If J Dilla’s posthumous releases have tended to have the untidy, rough-draft quality of unearthed notes and scrapbooks, then The Diary, by title alone, would seem to promise a unified narrative counterpoint. In his lifetime, Dilla (née James Yancey) was known as a producer first and foremost, an obsessive crate-digger who managed the rare feat of writing beats for marquee names like Busta Rhymes, the Pharcyde, and Erykah Badu, with his feet planted firmly in the leftfield. For The Diary, originally slated for release as his major label debut in 2002, he made rapping his top priority, writing only a few beats and commissioning the rest from some of his favorite producers: Madlib, Pete Rock, and Hi-Tek, among others. Its overdue release 10 years after Yancey’s passing reinforces a less visible facet of his legacy: as an undersung MC in his own right.
In that role, J Dilla runs through rap commonplaces circa the turn of the millennium. Themes include: bling, on “Diamonds (The Shining, Part 1)”; cars, on “Drive Me Wild”; and sexual prowess, on “The Creep (The O).” The club is the explicit setting for no less than three songs, one of which anticipates the eruption of violence (“Fight Club”). Snoop Dogg, at his post-No Limit peak, shows up on “Gangsta Boogie” to rhyme “appealin’” with “illin’” and “Dillin’.” All this converges on a playful but, with the exception of standout “Fuck the Police,” decidedly apolitical mood. One of many quotations is Q-Tip’s opening ode to hip-hop’s roots in jazz from “Excursions,” which Dilla retools with dystopian synths, recalling the distance he once placed between himself and the alternative leanings of so-called backpack rappers like A Tribe Called Quest when lumped into their camp by an interviewer: “I ain’t never carried no goddamn backpack!”
J Dilla runs through rap commonplaces circa the turn of the millennium.
Yet the production bears the backpack mark. Whether a testament to Dilla’s ubiquitous influence, or the artist’s uncompromising supervision, The Diary sounds like a Dilla album all the way through. Each cut finds a different midpoint between soul and techno (his native Detroit’s twin musical pillars), where the effusiveness of one and hypnotic chilliness of the other collide. They proceed in brief and piecemeal fashion: No track exceeds four minutes, few exceed three, and though the sequencing shows care for variety and pacing, the transitions are often abrupt.
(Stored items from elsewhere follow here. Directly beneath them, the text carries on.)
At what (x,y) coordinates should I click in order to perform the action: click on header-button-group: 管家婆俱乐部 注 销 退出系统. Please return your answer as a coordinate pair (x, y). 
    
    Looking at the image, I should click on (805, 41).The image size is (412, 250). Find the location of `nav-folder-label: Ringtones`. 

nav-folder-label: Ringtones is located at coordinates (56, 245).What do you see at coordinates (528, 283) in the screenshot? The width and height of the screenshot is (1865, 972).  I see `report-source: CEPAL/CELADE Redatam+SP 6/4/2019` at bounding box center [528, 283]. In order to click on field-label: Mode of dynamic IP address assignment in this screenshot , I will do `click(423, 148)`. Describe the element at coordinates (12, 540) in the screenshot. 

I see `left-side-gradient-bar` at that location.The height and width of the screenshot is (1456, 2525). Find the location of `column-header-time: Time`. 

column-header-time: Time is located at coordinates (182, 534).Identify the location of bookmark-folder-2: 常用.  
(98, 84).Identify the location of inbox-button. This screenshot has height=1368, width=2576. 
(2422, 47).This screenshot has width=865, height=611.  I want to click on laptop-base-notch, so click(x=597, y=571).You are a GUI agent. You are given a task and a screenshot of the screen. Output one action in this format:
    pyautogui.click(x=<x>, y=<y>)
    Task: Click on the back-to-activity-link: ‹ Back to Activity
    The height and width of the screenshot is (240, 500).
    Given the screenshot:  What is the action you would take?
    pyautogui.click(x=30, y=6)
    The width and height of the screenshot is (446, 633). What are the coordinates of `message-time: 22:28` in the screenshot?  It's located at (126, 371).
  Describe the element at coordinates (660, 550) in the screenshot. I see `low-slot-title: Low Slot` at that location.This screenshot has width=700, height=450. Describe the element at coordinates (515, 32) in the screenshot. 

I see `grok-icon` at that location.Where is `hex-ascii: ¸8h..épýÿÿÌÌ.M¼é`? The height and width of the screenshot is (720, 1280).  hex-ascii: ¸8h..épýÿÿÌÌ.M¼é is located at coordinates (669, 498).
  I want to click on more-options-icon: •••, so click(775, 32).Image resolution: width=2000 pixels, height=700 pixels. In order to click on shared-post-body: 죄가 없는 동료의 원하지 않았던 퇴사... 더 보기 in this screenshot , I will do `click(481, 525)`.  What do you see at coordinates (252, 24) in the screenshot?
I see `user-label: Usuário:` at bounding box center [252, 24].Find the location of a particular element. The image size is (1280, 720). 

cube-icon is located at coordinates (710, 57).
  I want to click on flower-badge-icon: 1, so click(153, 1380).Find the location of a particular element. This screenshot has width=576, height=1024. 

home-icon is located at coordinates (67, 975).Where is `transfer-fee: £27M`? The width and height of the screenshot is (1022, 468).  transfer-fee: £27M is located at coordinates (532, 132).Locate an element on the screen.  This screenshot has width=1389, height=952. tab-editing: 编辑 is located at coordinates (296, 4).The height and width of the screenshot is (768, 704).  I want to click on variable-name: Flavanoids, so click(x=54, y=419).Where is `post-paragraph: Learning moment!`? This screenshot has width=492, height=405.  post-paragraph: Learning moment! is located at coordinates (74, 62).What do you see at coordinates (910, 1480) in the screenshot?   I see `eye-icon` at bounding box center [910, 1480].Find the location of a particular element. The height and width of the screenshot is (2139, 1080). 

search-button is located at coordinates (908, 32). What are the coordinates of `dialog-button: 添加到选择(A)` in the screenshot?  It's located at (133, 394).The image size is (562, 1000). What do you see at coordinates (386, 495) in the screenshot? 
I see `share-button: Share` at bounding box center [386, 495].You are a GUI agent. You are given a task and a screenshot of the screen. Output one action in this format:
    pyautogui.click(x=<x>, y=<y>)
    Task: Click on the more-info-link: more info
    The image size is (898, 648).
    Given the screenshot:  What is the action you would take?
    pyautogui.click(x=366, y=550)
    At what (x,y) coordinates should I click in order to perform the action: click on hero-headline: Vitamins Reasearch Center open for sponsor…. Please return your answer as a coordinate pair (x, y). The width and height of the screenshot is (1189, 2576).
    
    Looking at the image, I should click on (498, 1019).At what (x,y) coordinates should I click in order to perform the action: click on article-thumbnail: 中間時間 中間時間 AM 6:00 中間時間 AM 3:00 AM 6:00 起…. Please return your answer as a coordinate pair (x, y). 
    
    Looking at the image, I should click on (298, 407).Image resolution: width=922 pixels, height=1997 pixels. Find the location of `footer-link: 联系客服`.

Even though The Diary is pretty straightforward compared to, say, Dilla’s kaleidoscopic instrumental opus Donuts, the seeds of the collage-like abstractions of successors like Flying Lotus are audible in The Diary’s sometimes dissonant flow.
The official line is that The Diary got shelved because MCA dissolved. But there’s strong suggestion they also weren’t happy with what they heard, and from a commercial perspective, that makes sense, as this isn’t a tent-pole album. The hooks are too languorous, the tone is too casual, and the whole thing is over before most rap albums are even getting started. These aren’t demerits, but nor does The Diary ever announce itself as essential. “Fuck the Police,” Dilla’s debut single as a solo artist, originally delayed due to 9/11, is the major exception, with its sing-song chorus and Dilla’s wise and righteous cadence. The jazz flute marks the track’s vintage, but the lyrics could have been written today.
Otherwise, what makes The Diary frustrating is that, the introspective Bilal-featuring “The Ex” notwithstanding, Dilla never really opens up. The title track closes the album with what amounts to a circular taunt, itself yet another quotation: “You think you know, but you have no idea/This is the diary of J Dilla.” The stakes stay pretty low as a result, which is actually poignant in light of Yancey’s illness and death: In a perfect world, The Diary would have represented the solid second tier to which every genius is entitled.